What are practical and applicable definitions of AI and ML? Are they one and the same? AI, like natural (human) intelligence, is easier to recognize than to define. AI is attributed to machines that can learn and solve problems. They can also perceive and react to their environments, and even interact naturally with humans. Specific examples are image recognition and classification, autonomous driving, web searching, recommendation systems, gaming, chatbots, and many more. Historically ML was one of many sub-topics within the broader area of AI. ML is the discipline of learning patterns and insights from data to predict the future based on a set of observed features. Increasingly, ML is not only predicting but also acting on the insights. The parallels to our own development from childhood based on experience, learning, and rewards are amazing. This will become clearer once we discuss Deep Learning and Neural Networks.

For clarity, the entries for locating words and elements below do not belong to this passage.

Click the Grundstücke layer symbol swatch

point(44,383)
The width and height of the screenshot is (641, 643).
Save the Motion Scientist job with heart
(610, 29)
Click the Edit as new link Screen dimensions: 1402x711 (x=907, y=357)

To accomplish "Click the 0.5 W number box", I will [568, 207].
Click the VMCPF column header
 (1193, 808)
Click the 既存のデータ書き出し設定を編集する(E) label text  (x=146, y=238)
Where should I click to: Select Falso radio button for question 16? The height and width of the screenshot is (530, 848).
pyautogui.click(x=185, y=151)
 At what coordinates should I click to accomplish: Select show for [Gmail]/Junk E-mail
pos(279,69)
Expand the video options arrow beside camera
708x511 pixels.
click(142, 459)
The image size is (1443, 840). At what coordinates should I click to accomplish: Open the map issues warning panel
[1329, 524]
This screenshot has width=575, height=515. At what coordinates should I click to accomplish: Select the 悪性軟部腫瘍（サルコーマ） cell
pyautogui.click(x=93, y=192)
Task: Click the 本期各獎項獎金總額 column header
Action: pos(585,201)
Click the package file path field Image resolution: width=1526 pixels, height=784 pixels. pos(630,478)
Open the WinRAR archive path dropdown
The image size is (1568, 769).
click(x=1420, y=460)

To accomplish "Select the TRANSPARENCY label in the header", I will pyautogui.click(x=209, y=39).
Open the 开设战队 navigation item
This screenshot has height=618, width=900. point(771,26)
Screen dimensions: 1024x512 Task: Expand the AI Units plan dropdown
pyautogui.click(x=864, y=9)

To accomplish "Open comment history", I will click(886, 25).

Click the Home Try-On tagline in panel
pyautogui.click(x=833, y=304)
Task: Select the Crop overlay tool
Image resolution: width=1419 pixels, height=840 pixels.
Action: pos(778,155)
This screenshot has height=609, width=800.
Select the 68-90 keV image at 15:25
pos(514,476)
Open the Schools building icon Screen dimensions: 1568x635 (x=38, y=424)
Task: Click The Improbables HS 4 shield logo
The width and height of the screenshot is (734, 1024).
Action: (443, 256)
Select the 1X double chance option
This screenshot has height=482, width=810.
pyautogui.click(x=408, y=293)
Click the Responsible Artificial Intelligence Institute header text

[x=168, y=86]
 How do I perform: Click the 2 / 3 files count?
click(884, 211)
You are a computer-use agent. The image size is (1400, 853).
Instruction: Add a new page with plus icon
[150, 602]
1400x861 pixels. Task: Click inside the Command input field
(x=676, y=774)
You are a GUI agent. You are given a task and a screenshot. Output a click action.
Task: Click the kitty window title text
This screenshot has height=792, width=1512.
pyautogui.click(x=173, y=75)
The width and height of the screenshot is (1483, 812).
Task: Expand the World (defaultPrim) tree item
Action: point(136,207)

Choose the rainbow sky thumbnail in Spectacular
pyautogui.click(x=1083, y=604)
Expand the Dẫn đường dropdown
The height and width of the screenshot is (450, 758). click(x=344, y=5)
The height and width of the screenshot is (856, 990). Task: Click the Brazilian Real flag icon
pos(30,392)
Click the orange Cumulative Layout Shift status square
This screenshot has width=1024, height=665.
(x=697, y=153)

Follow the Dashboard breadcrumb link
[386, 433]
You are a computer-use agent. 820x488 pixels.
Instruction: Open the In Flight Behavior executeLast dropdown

We don’t need to contemplate the unintended consequences of AI and ML as they continue to impact our lives. Sci-Fi and Hollywood have already anticipated plenty of dark scenarios once machines gain consciousness. Recall HAL9000’s (Heuristic Algorithmic Computer) in the movie 2001 Space Odyssey, the self-aware Skynet network depicted in The Terminator series, or the AI that escaped control in the Replicants of Blade Runner. In opposition, AI is already helping our daily routines by optimizing driving times, deciding what products best fit our needs, and helping scientists synthesize better vaccines. AI is just another tool like the wheel, factory assembly lines, and computers of the past but with a much broader impact across all aspects of our lives.
Where We Go From Here
With these juxtaposed themes in the background, we will take a more pragmatic journey in the next installments starting with a review of the taxonomy and types of learning algorithms that are popular today. These installments will come once per quarter and will continually dive deeper into the world of AI as they go. With this foundation, we will discuss the kinds of problems that are reasonably addressed by AI/ML, including those that are already deployed. I am excited to take this journey and learn as we go about AI’s place in the future of our society.